Set problem
Switch every "tweet" in the rows below to "post" and write the rows out again with nothing else changed. Omit the pictures.

■ ■ ■ ■

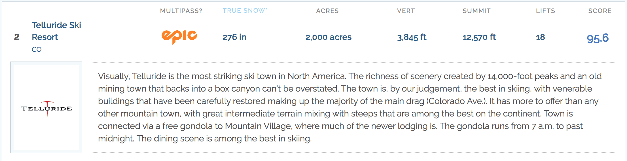Open the Telluride logo thumbnail
Viewport: 627px width, 161px height.
pos(46,107)
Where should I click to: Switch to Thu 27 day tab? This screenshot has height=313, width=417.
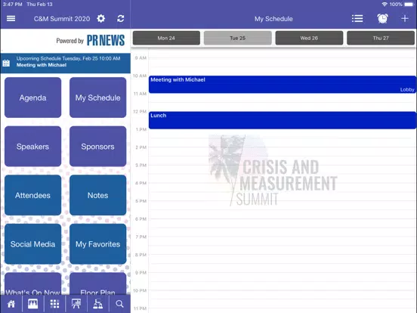[381, 38]
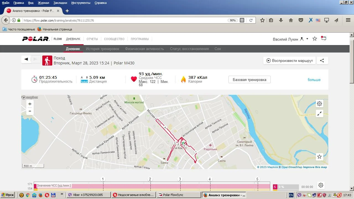This screenshot has height=199, width=354.
Task: Click the star icon on map
Action: tap(319, 157)
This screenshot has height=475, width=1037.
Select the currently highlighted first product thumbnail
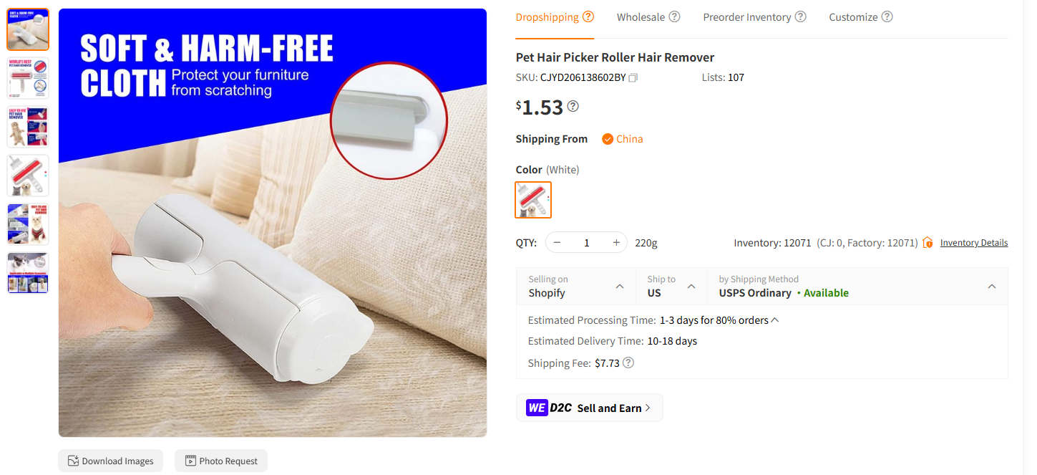pyautogui.click(x=27, y=29)
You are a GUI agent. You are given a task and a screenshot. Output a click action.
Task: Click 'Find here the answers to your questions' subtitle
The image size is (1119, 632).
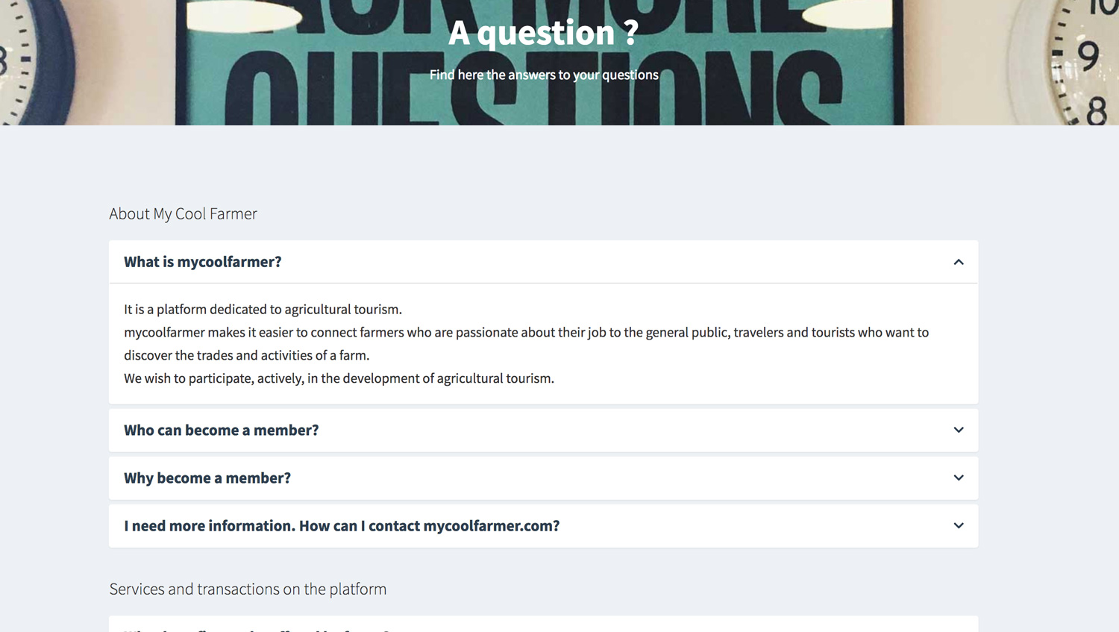544,75
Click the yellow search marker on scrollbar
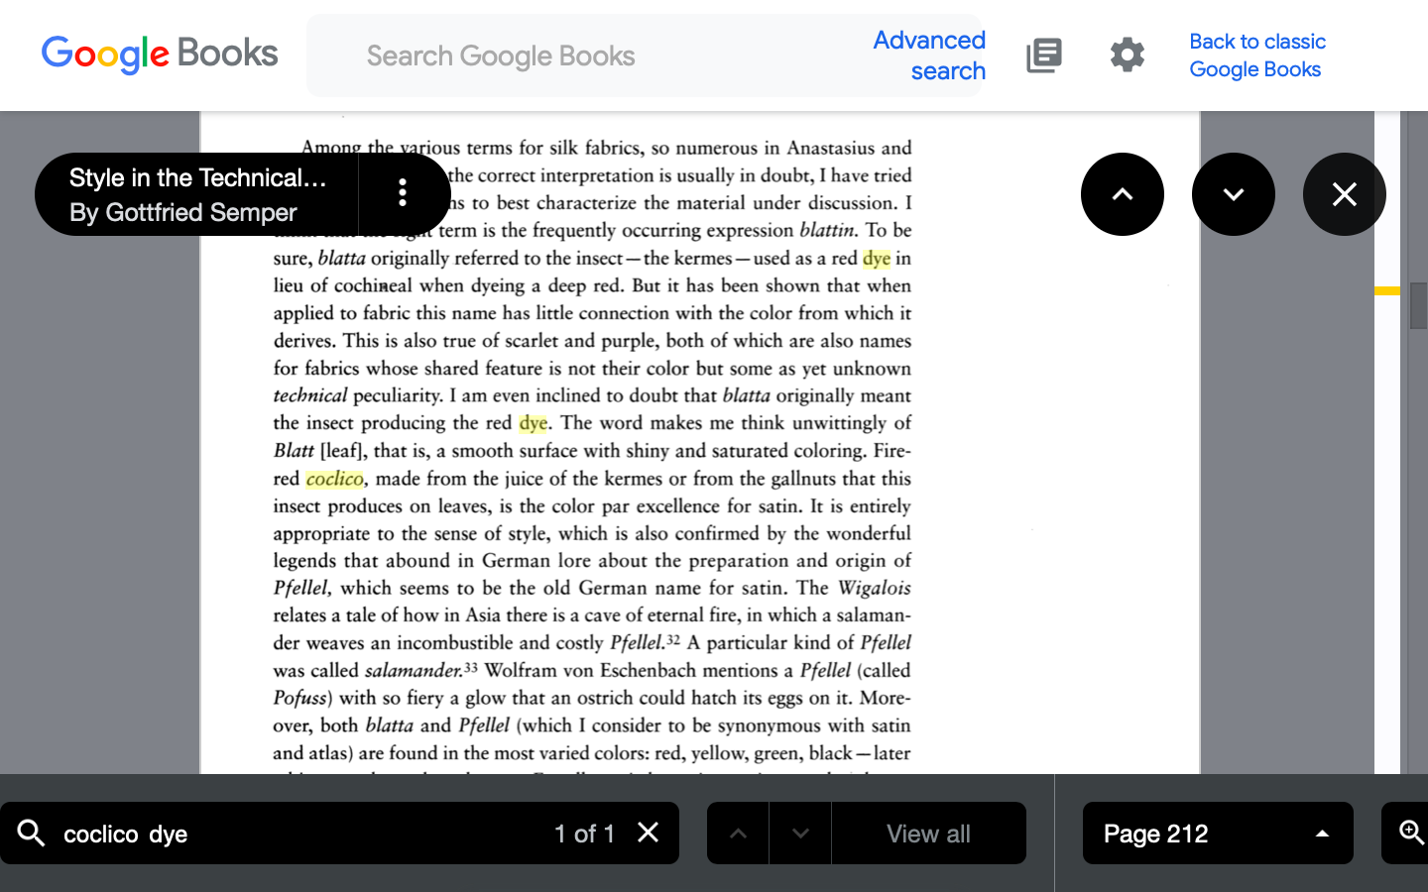This screenshot has height=892, width=1428. pyautogui.click(x=1386, y=290)
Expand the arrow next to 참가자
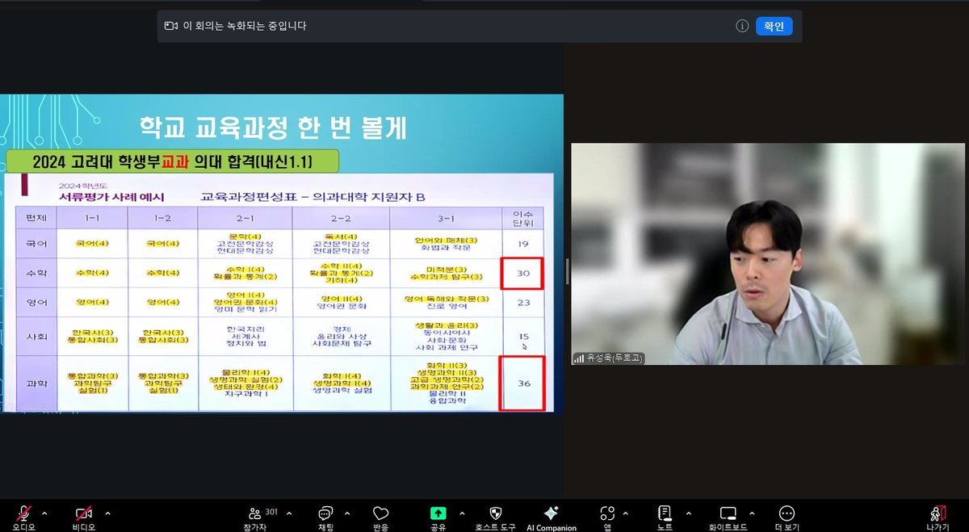 pyautogui.click(x=291, y=513)
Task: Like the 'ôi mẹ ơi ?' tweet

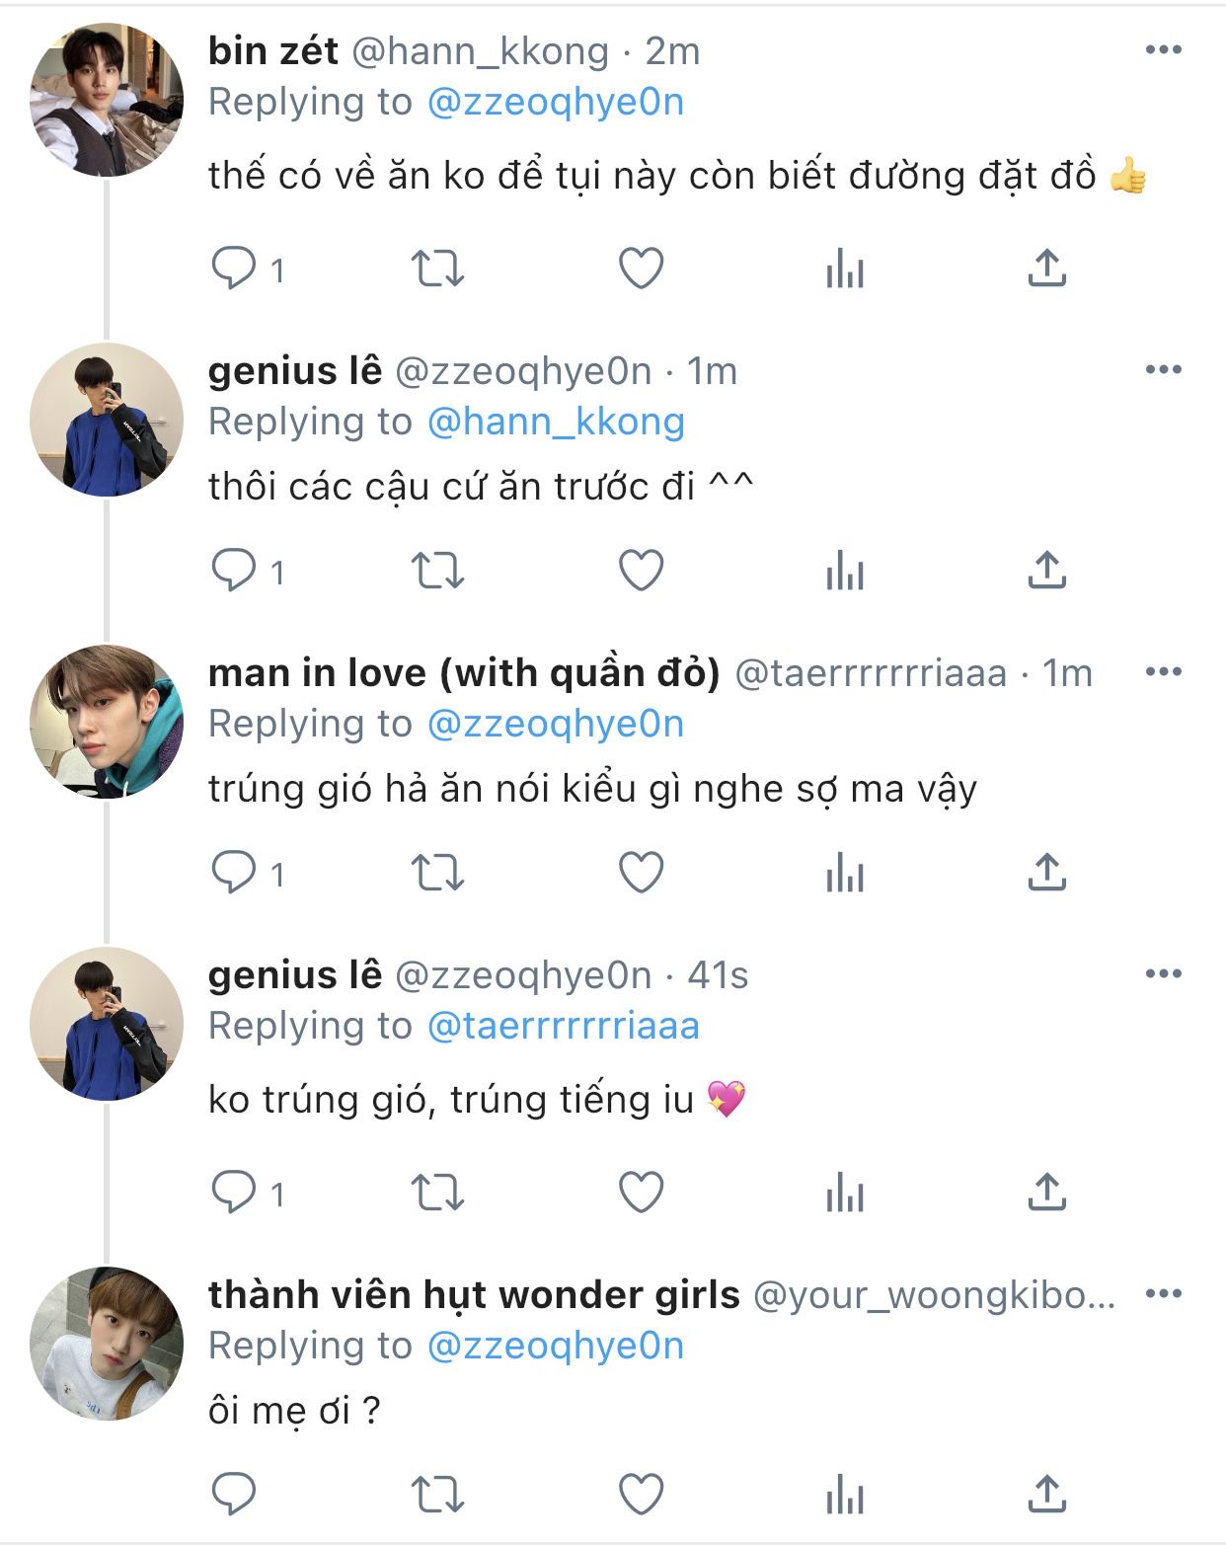Action: pyautogui.click(x=641, y=1493)
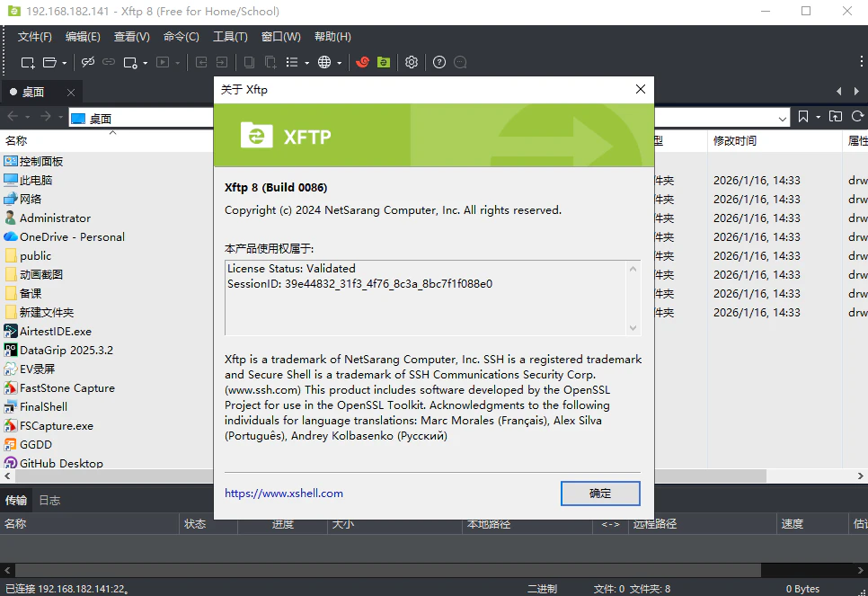Click the disconnect toolbar icon
This screenshot has width=868, height=596.
[87, 61]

■ ■ ■ ■

The reply
Open the Telluride logo thumbnail
Viewport: 627px width, 161px height.
pos(46,107)
Where should I click to: Switch to Thu 27 day tab? This screenshot has height=313, width=417.
[381, 38]
This screenshot has height=199, width=354.
Task: Click the star icon on map
Action: tap(319, 157)
This screenshot has height=475, width=1037.
Select the currently highlighted first product thumbnail
pyautogui.click(x=27, y=29)
You are a GUI agent. You are given a task and a screenshot. Output a click action.
Task: Click 'Find here the answers to your questions' subtitle
The image size is (1119, 632).
544,75
Click the yellow search marker on scrollbar
This screenshot has height=892, width=1428. pyautogui.click(x=1386, y=290)
Expand the arrow next to 참가자
 pyautogui.click(x=291, y=513)
Task: Like the 'ôi mẹ ơi ?' post

Action: pyautogui.click(x=641, y=1493)
Click the disconnect toolbar icon
This screenshot has width=868, height=596.
[87, 61]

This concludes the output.